Texto de origen:
%%

A pocos meses antesde morir, el pensador polaco, Zygmunt Bauman lanzó la siguiente advertencia: “O la humanidad se da las manos para salvarnos juntos o, si no, será la entronización de la gran corrupción y el de la venalidad universal en el que los conceptos más venerados como la verdad, la justicia y la honestidad serán convertidas en mercancías públicas”. Pues no cabe duda alguna que estamos viviendo ese tiempo. Una corrupción enquistada en la clase política y en el sistema de justicia, que traspasa los límites de la legalidad, que es lo que acaba de desatar la trama de Odebrecht, gigantesco caso de sobornos y adjudicación de obras públicas que facilitaron la corrupción que hoy se ha destapado, y que no ha tenido precedentes en la historia de nuestro país.
Es indudable que hemos ingresado a un peligroso escenario en el que el telón de fondo es la pérdida de autoridad moral y la persistente burla a las instituciones. Se está afianzando el desencanto, la frustración y la falta de vergüenza. Sin embargo, a pesar de esa lacerante realidad, también nos rodea la decencia, la ejemplaridad y el sano intento por generar cambios, desde las universidades y en particular de aquellas que tienen abolengo y tradición humanística.
Esta circunstancia es la que nos impulsa a la necesidad de refundar una ética de la responsabilidad que se enraíce en nuestro quehacer profesional: O asumimos juntos responsablemente este enfrentamiento o en su defecto tendremos que recorrer aquel camino sin retorno con el que nos instruía dramáticamente Zygmunt Bauman.
Por esta razón, nuestra línea argumentativa estará dividida en tres partes: en la primera, dedicada al enfoque, muy personal por cierto, en tratar de explicar qué es la corrupción y cómo incide en nuestra población, a partir de algunas claves de la historia y de unos caracteres de tipo cultural y orgánico que subyace todavía en nuestro organismo social; la segunda parte, estará centrada a la función social que cumplen los abogados en su peregrinaje histórico y el importantísimo valor ético de la justicia con la que el abogado siempre estará intensamente comprometido; y por último, y como desafío que habremos de asumir, destacar el papel rector que debe cumplir la educación, la familia y el ejemplo de la vida de algunos ilustres abogados que ocupan sitio de honor y de excepción en el afán de redimirnos de ese espantoso fenómeno social que no solo sufre nuestro país sino que se ha extendido a escala planetaria.

%%

Extracto de datos:

%%

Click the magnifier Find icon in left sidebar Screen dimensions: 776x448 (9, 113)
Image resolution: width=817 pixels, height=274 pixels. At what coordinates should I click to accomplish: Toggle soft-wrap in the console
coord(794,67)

%%

Acciones a realizar:
A: Indica si cada una de estas afirmaciones concuerda con el texto sobre la corrupción, respondiendo sí o no y citando literalmente las palabras del texto que lo deciden: (i) la corrupción destapada por la trama de Odebrecht no tiene precedentes en la historia del país; (ii) la línea argumentativa se divide en cuatro partes; (iii) la segunda parte se centra en la función social de los abogados.
B: Edita el pasaje del texto sobre la corrupción que va desde "Es indudable que" hasta "y tradición humanística.", sustituyendo "desencanto" por "desánimo".

Problemas resueltos:
A:
(i) Sí: "y que no ha tenido precedentes en la historia de nuestro país".
(ii) No: "nuestra línea argumentativa estará dividida en tres partes".
(iii) Sí: "la segunda parte, estará centrada a la función social que cumplen los abogados".

B:
Es indudable que hemos ingresado a un peligroso escenario en el que el telón de fondo es la pérdida de autoridad moral y la persistente burla a las instituciones. Se está afianzando el desánimo, la frustración y la falta de vergüenza. Sin embargo, a pesar de esa lacerante realidad, también nos rodea la decencia, la ejemplaridad y el sano intento por generar cambios, desde las universidades y en particular de aquellas que tienen abolengo y tradición humanística.